But the argument laid out Thursday, which appeared to suggest that accuser Christine Blasey Ford had mistaken Kavanaugh for another person, was met with a backlash from many on the left and right. Some said the commentator, Ed Whelan, had opened himself up to a possible lawsuit. Ford herself rejected the notion, and Whelan apologized Friday morning.
Whelan is president of the Washington-based conservative think tank Ethics & Public Policy Center and a vocal supporter of Kavanaugh, President Donald Trump's second nominee to join the high court in two years.
In the wake of Ford's explosive allegation that Kavanaugh had drunkenly pinned her to a bed and tried to rip off her clothes at a gathering when they were both in high school, Whelan had tweeted numerous times about the possibility that Ford may be accusing the wrong man.
The allegation against Kavanaugh was first made public last week after Ford sent a letter detailing her story, and requesting anonymity, that was obtained by Sen. Dianne Feinstein, D-Calif.
Kavanaugh has strongly denied the accusation, and has recently said he plans to attend a public Senate Judiciary Hearing on Monday to testify under oath about Ford's claim. After much back-and-forth with committee leaders, Ford has said through her lawyers that she also intends to testify, and would do so Thursday, provided certain conditions are met.
Public figures and politicos were quick to weigh in on the allegation, with some questioning the reliability of Ford's account of an event she said occurred in the early 1980s. Others have suggested that the decades-old incident should not affect Kavanaugh's prospects for the Supreme Court even if they were true.
But Whelan appeared to be hinting at new developments to come that would prove Kavanaugh's innocence conclusively.
"By one week from today, I expect that Judge Kavanaugh will have been clearly vindicated on this matter," Whelan said in a tweet on Tuesday. "Specifically, I expect that compelling evidence will show his categorical denial to be truthful. There will be no cloud over him."
He followed up in another message: "Senator Feinstein will soon be apologizing to Judge Kavanaugh."
On Thursday, Whelan presented his findings. In a lengthy string of tweets, Whelan compared the details of Ford's letter with Google Maps and screenshots of home layouts from online real estate site Zillow.
He also posted side-by-side yearbook photos of Kavanaugh and another man, who Whelan said was a classmate and friend of Kavanaugh's at Georgetown Preparatory School.
The high school photos show both men had similar builds and hairstyles.
Whelan included a disclaimer in his thread: "To be clear, I have no idea what, if anything, did or did not happen in that bedroom at the top of the stairs, and I therefore do not state, imply or insinuate that [the other man] or anyone else committed the sexual assault that Ford alleges."

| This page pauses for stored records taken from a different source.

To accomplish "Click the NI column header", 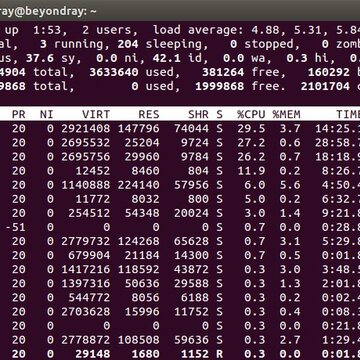I will (x=47, y=115).
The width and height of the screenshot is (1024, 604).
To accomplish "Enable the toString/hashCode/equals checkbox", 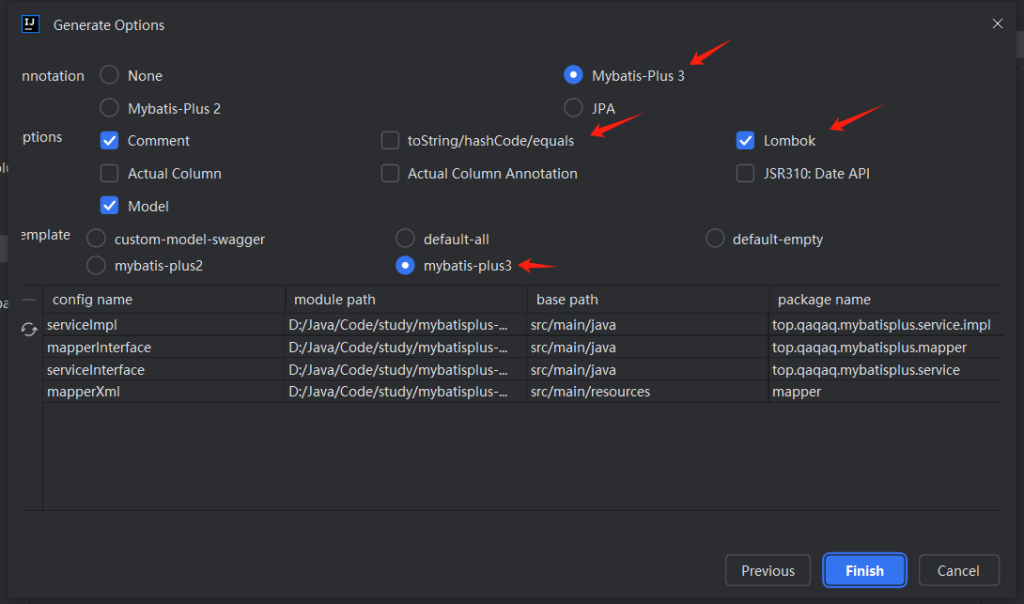I will pyautogui.click(x=390, y=141).
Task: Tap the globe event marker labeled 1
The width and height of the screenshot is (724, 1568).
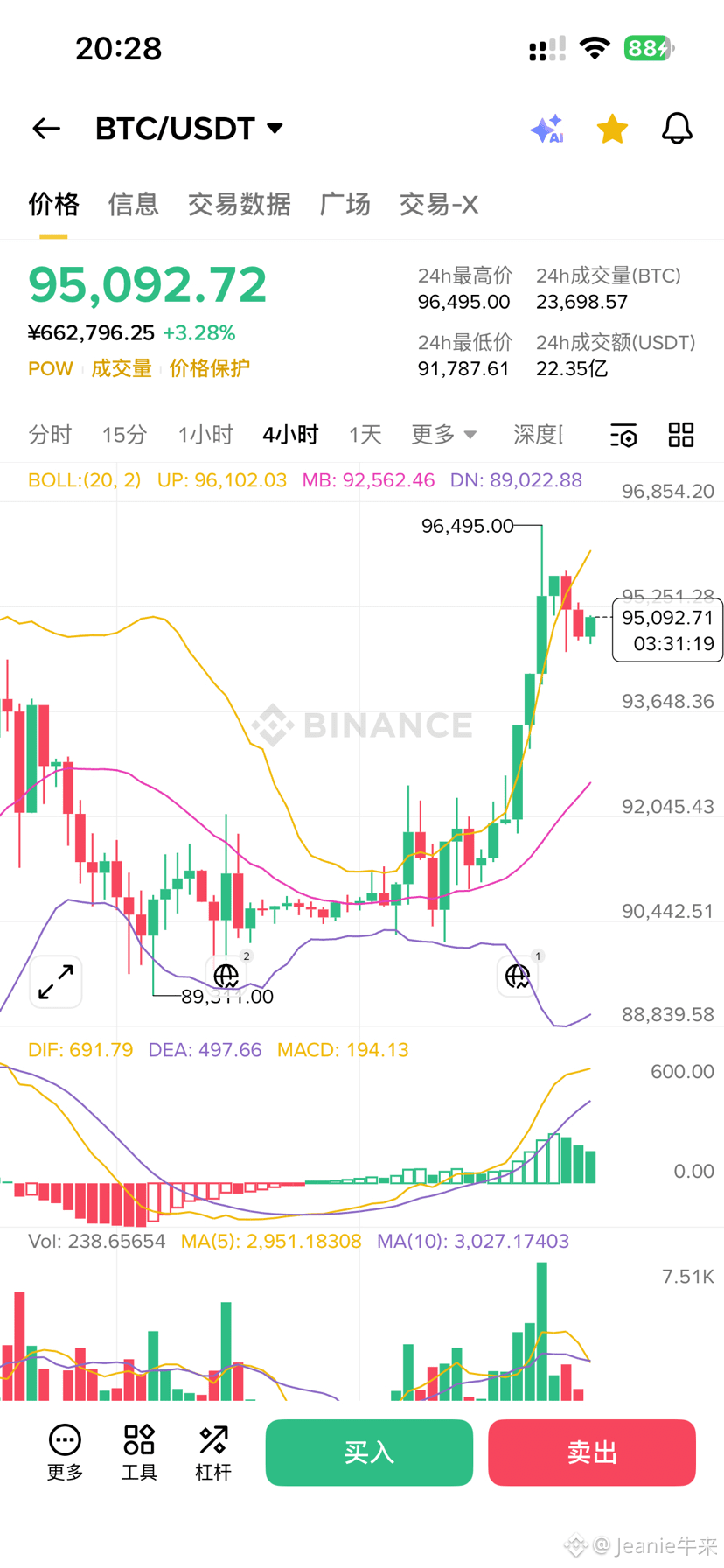Action: 518,975
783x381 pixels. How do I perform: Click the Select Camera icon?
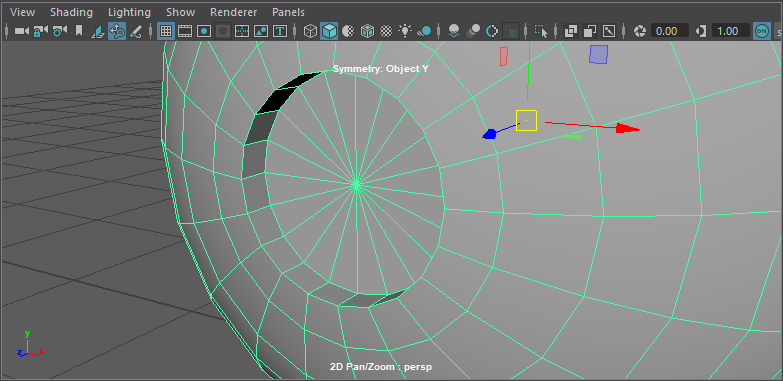pyautogui.click(x=21, y=31)
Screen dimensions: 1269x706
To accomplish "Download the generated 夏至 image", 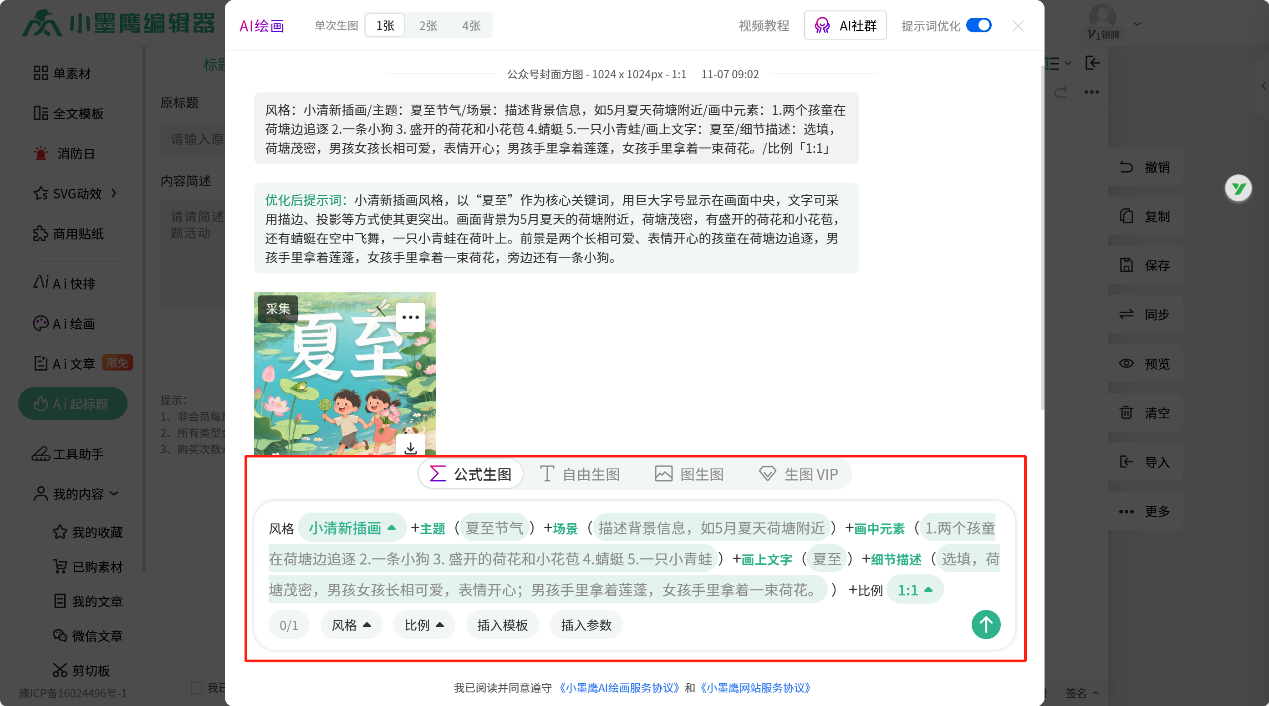I will click(x=410, y=447).
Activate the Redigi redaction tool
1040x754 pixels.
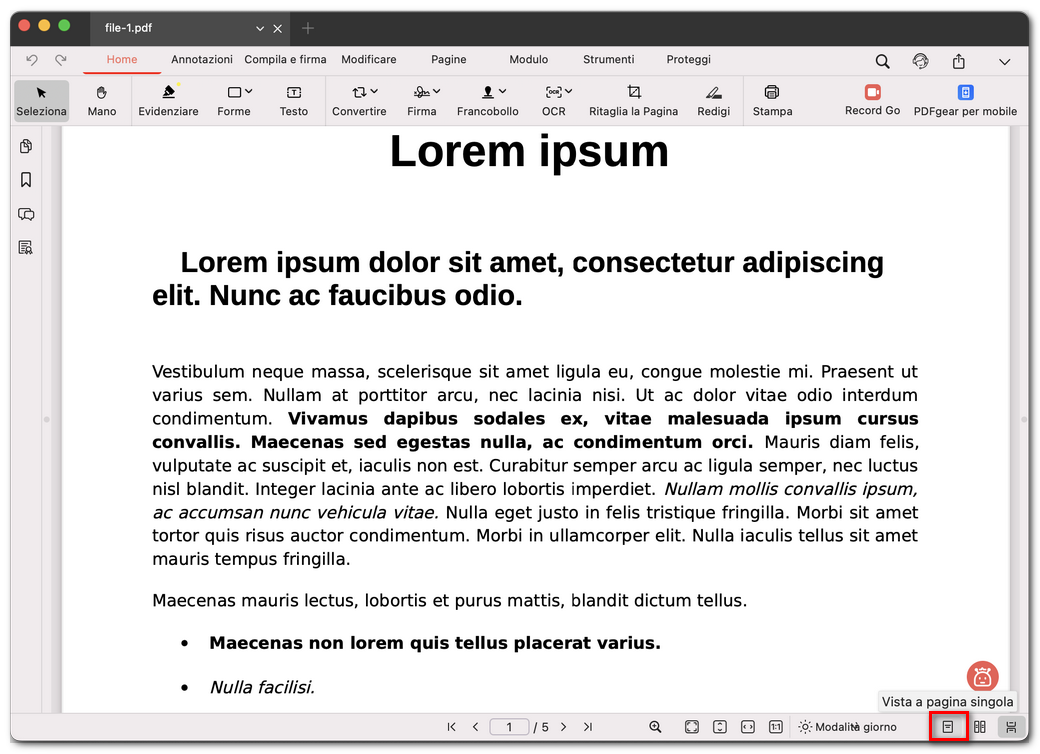pos(713,100)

The Washington Post reported that Whelan has been involved in helping to advise Kavanaugh's nomination effort. But Whelan told Post reporter Robert Costa that he had not discussed the contents of his Twitter thread with Kavanaugh or anyone at the White House.
On Thursday evening, Ford pushed back hard on the mistaken-identity theory.
"I knew them both, and socialized with [the other man named by Whelan]. I even visited [the other man] when he was in the hospital. There is zero chance that I would confuse them," Ford said.
CNN's Jake Tapper called the thread "stunningly irresponsible."
Trump himself tweeted his doubts about Ford's allegation Friday morning, though he did not suggest that Ford had mistaken her attacker's identity.
Even Kavanaugh supporters took issue with Whelan's thread.
On Friday morning, Whelan apologized for identifying the other man in the tweets.
"I made an appalling and inexcusable mistake of judgment in posting the tweet thread in a way that identified Kavanaugh's Georgetown Prep classmate. I take full responsibility for that mistake, and I deeply apologize for it. I realize that does not undo the mistake," he tweeted.
The Ethics & Public Policy Center did not immediately respond to CNBC's request for comment. Whelan's thread appears to have been deleted. CNBC could not locate the other man for comment.
Editor's note: This story was updated to remove the name of the other man identified by Whelan.